=== Task instructions ===
**1.** Name every company mentioned in the excerpt on domestic robots.
**2.** Set down word for word the part of the excerpt on domestic robots starting with "For the sake" and going on through "to explain itself.".

───── Document segment

If you choose the latter option, which is almost certainly the more realistic one, you quickly discover that blame for the robot’s decisions swiftly falls on the admin, and though you can choose to be permissive or strict, there’s no position which is free of abuse. Imagine telling the robot to stop serving whiskey to your drunk uncle at Thanksgiving. Imagine one of your kids telling the robot to take your other kid’s homework and throw it in the trash. Imagine domestic arguments you’ve had with loved ones or roommates, and imagine if, the whole time, there was a robot in the corner desperately trying to figure out whose instructions it should follow first, like a child of impending divorce vacillating between mommy and daddy.

The former option is less plausible, but so much more fascinating. It’s the kind of problem I would love to work on professionally, just for the philosophical implications. You’d be giving a machine a measure of co-equality, the duty to judge and make decisions based on the Good of a shifting group of human beings. I wonder what Andrew thinks about Aristotle?

In either case, the problem of operating a domestic robot is irreducible from the problem of getting along with other humans, and you, dear reader, know exactly how difficult that can be.

There’s another part of this I should address before we move on. You may be objecting to my assumption that ‘modeling and acting on a person’s needs and desires’ is some kind of really hard problem. After all, anticipating your desires is what data-driven algorithms already do in entertainment, and it won’t be long until digital helpers, like the Alexa, track and maintain quotidian needs and your fridge can place an order to refill itself when it runs out of stuff. This is a non-issue!

For the sake of argument, let’s bulldoze right over the colossal distinction between ‘predict which 20-second video will keep you doomscrolling’ or ‘knows to order another carton of milk’ vs caring for your needs in real life, and just assume it can do that anyway.

That alone is not sufficient. It’s not enough to just anticipate and address your needs and desires, it also needs to do so in a way that is human-legible. That’s academic-speak for that robot had damn well better be able to explain itself.

As it stands, machine interpretability is a big problem in generative AI. Short version, we built it, but we don’t know how it went from a given input to a given output, and we don’t have the ability to trace and interrogate any single decision it makes. No, Aaron, not even in principle. Now, there have been recent breakthroughs in this field, such as Anthropic’s ability to explicate a given Claude node (cf Golden Gate Claude), but that’s still a long ways from being able to accurately explain why it made a complex decision in a way that will persuade a human being that the decision was both benign and correct.

These are not problems we can solve readily in robots for the simple reason that we’ve been trying to solve them in humans since the Holocene. We do not have an objective and thorough account of our own needs or the reasoning for our own decisions (cf Elephant in the Brain and the entire field of psychology). Caring for the needs of Others, Others whom we know intimately and love, is still not easy for us! We’re not solving this in the next decade, but I positively live for the day a paying customer sues a robotics company because a robot told them ‘No.’

In short, equipping a robot to independently perform simple domestic tasks requires solving the central unsolved problem of machine vision, plus large swathes of psychology and phenomenology, not to mention actually complying with regulation and bringing this technological terror to market, and we have to do it all…

By 2034

Let’s take a peek at the state of the art in robotics for a second.

The humanoid robotics space is fairly diverse, with companies like Aldebaran making friendly, almost toy-like robots designed (nowadays, mainly) for use in healthcare and education, and Hanson working to create robots that look human and can hold a conversation. These are not the kinds of robots we’re interested in. A domestic robot doesn’t have to pass as human (it’s almost certainly better that it doesn’t) and needs to work out of the box, not be a programming platform.

──────────
───── Material shown

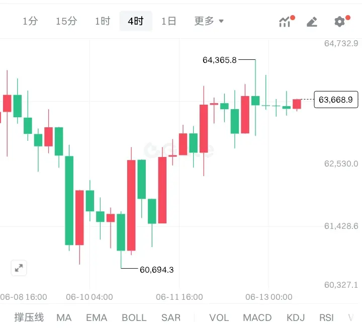Screen dimensions: 362x328
Task: Activate the SAR indicator
Action: (x=171, y=317)
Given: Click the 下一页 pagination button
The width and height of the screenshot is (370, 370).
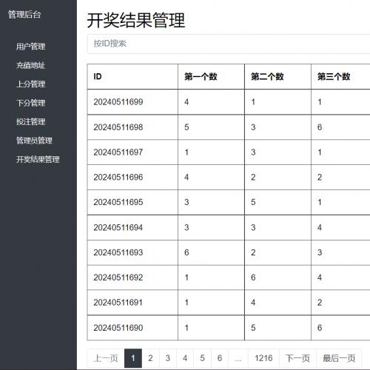Looking at the screenshot, I should point(297,358).
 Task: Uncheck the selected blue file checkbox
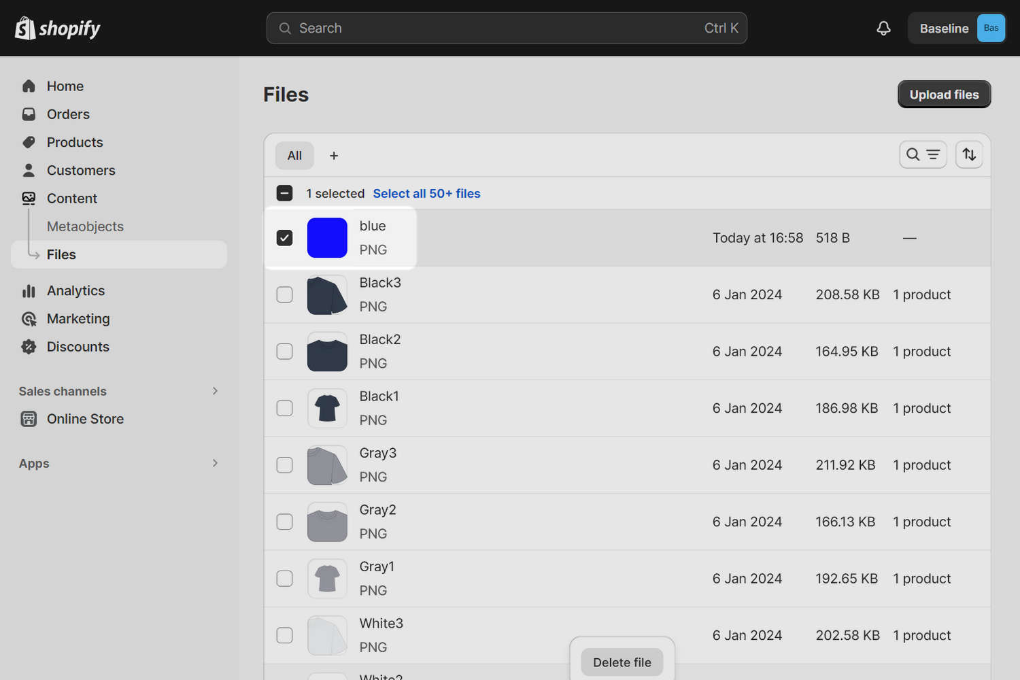click(284, 237)
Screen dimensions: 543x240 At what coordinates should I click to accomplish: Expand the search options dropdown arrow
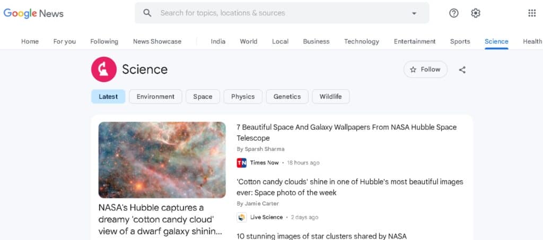pos(414,13)
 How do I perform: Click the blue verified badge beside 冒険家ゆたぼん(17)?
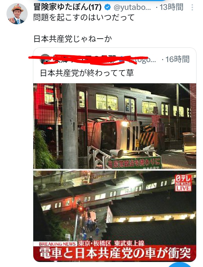pyautogui.click(x=107, y=7)
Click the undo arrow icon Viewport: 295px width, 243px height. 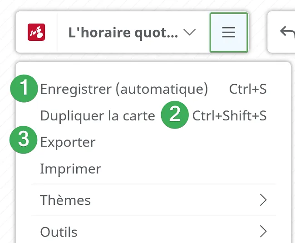click(287, 32)
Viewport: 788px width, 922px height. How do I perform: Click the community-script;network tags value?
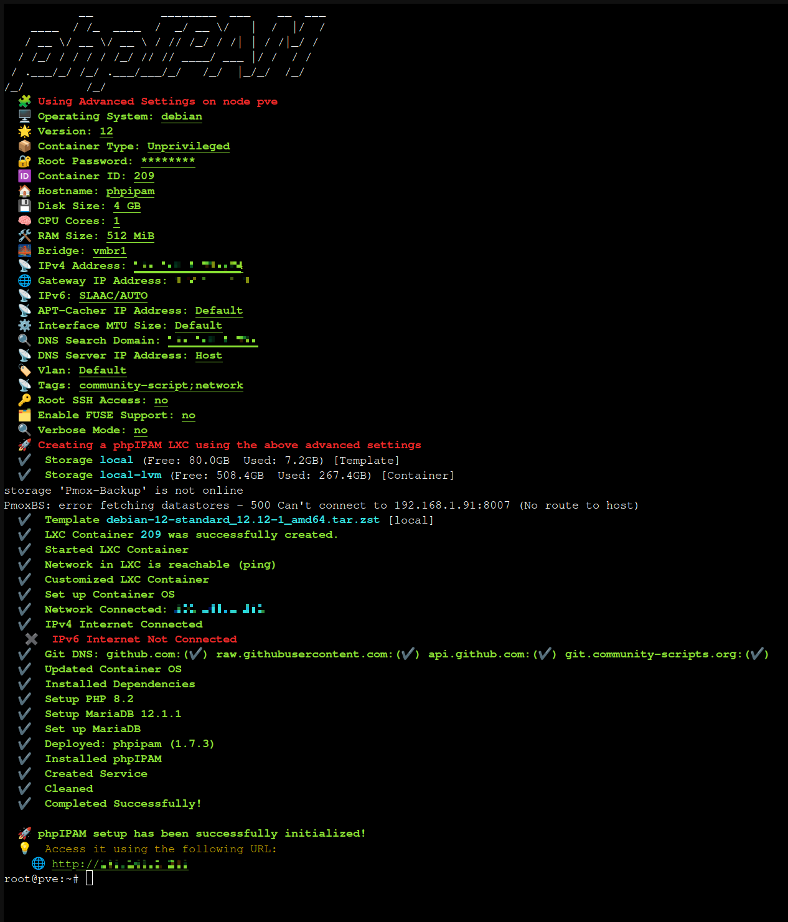[161, 385]
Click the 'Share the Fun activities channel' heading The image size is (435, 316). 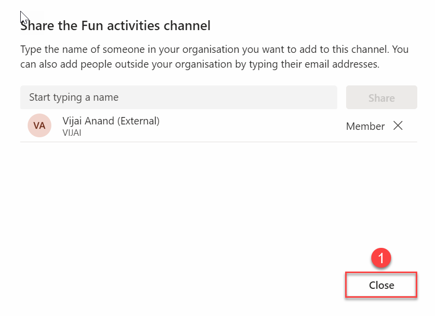(115, 26)
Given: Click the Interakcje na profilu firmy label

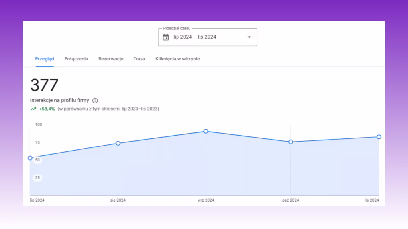Looking at the screenshot, I should click(60, 101).
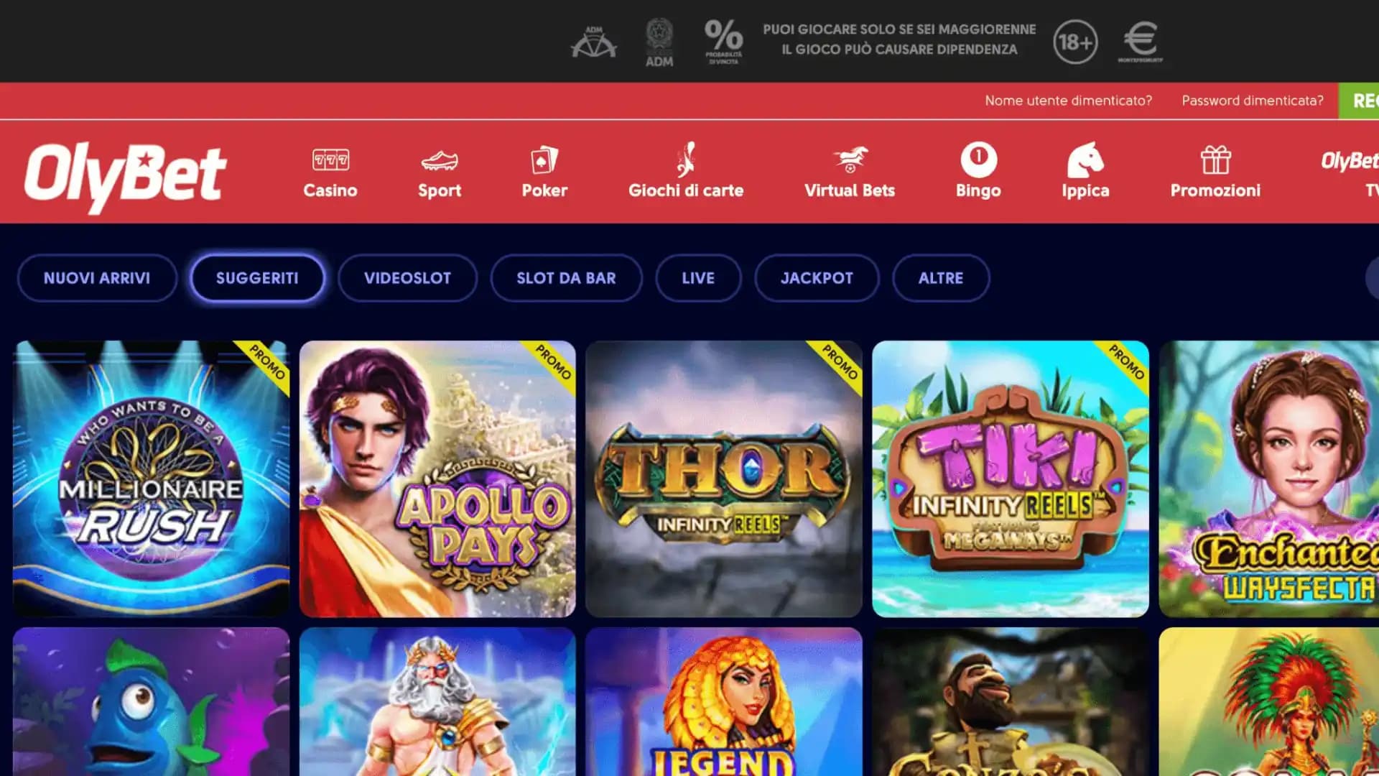Open the Virtual Bets racing horse icon
Screen dimensions: 1379x776
[850, 160]
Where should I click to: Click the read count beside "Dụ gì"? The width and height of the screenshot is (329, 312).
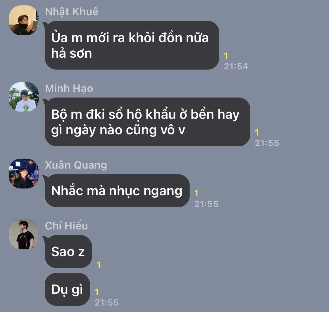(x=97, y=292)
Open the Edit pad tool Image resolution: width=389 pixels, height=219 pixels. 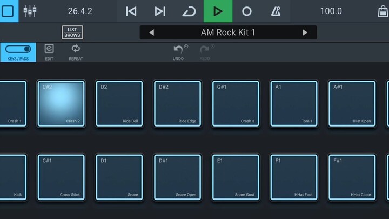click(49, 51)
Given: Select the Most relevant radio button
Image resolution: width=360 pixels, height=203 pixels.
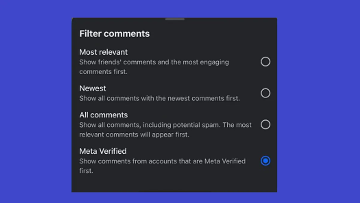Looking at the screenshot, I should click(x=265, y=62).
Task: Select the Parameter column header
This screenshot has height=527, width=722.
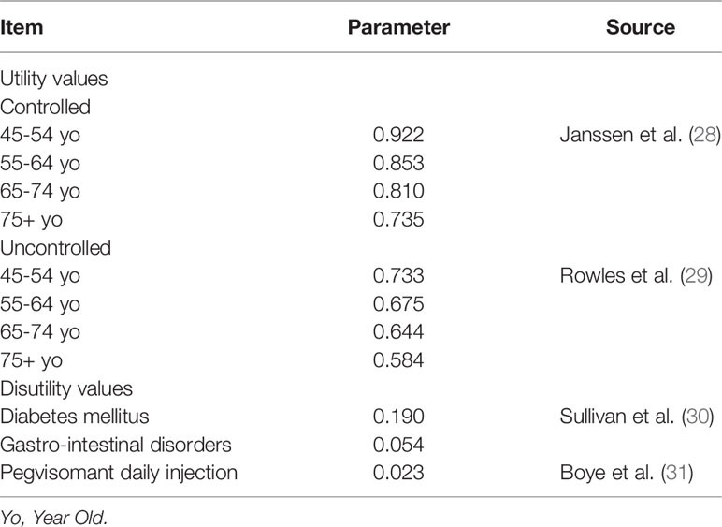Action: (398, 28)
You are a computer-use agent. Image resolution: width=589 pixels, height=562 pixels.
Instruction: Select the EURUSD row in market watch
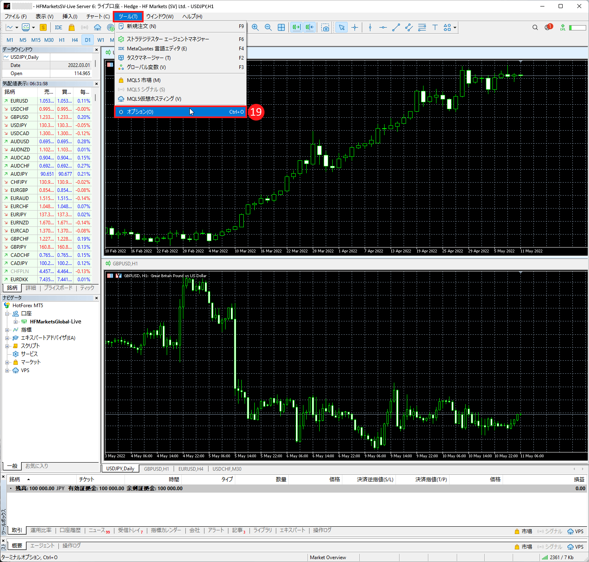tap(19, 101)
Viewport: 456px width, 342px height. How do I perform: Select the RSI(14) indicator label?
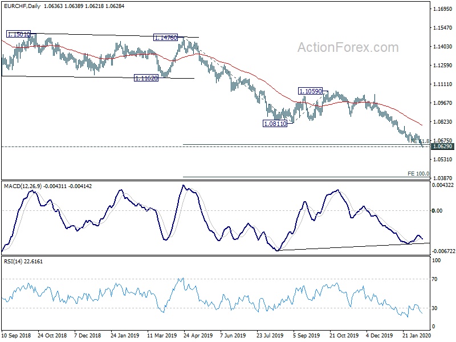point(13,262)
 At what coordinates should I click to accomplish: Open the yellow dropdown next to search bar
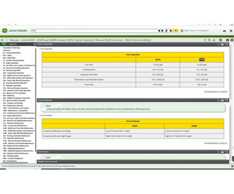click(176, 30)
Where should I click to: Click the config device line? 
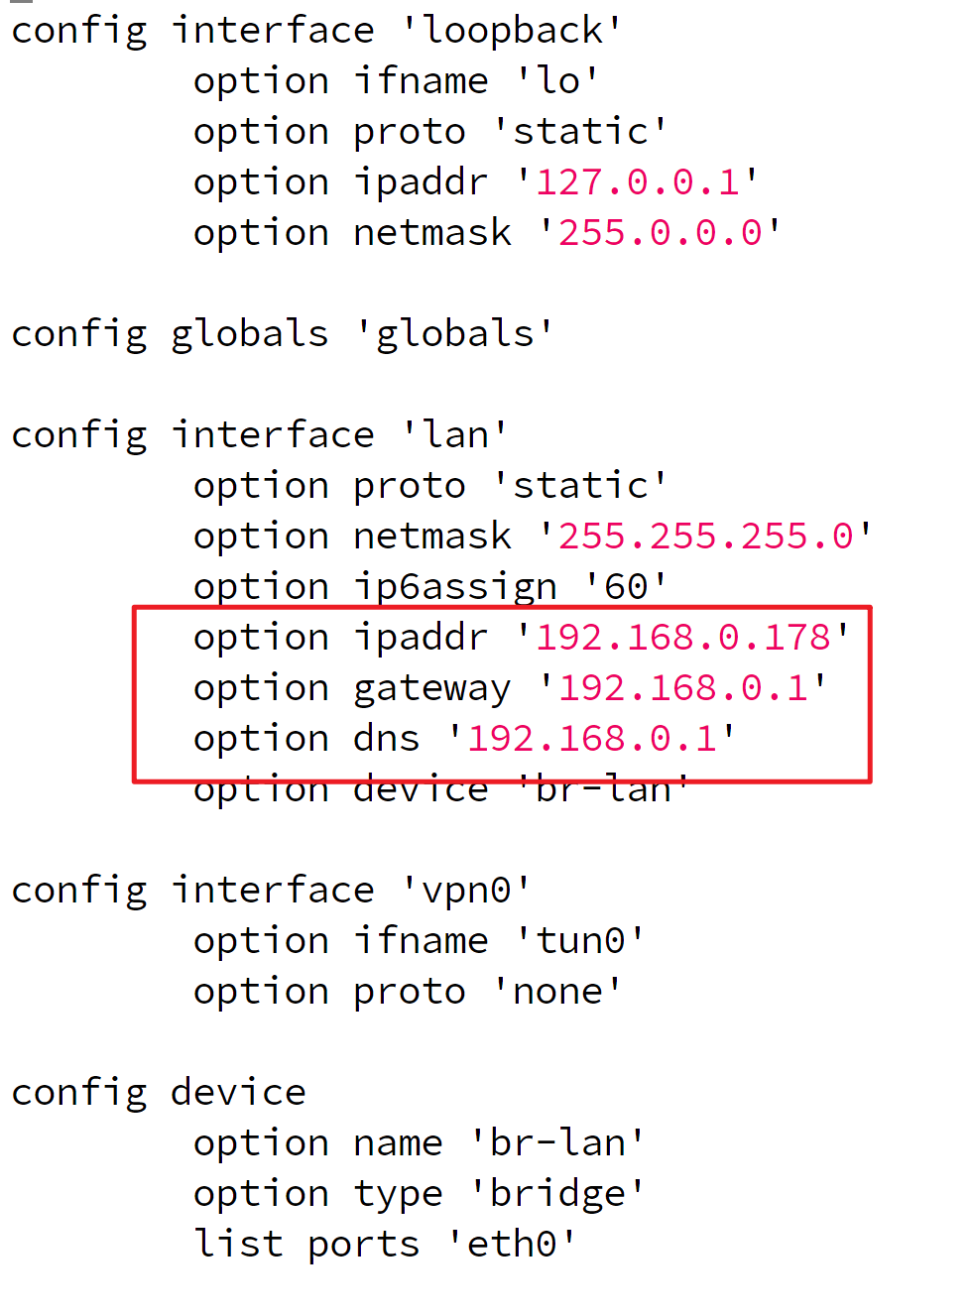pos(159,1093)
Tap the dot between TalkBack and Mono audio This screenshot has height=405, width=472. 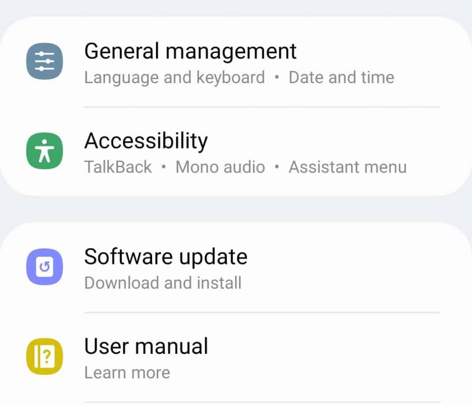click(164, 167)
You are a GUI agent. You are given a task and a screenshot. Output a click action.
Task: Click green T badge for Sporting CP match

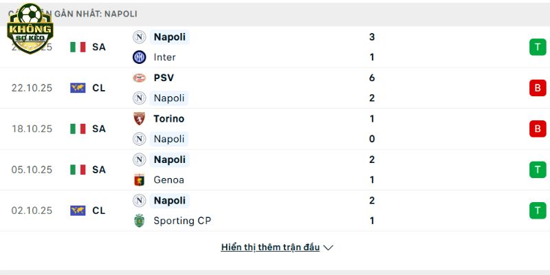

──────────

=== Answers per task ===
**1.** Anthropic, Aldebaran, Hanson

**2.**
For the sake of argument, let’s bulldoze right over the colossal distinction between ‘predict which 20-second video will keep you doomscrolling’ or ‘knows to order another carton of milk’ vs caring for your needs in real life, and just assume it can do that anyway.

That alone is not sufficient. It’s not enough to just anticipate and address your needs and desires, it also needs to do so in a way that is human-legible. That’s academic-speak for that robot had damn well better be able to explain itself.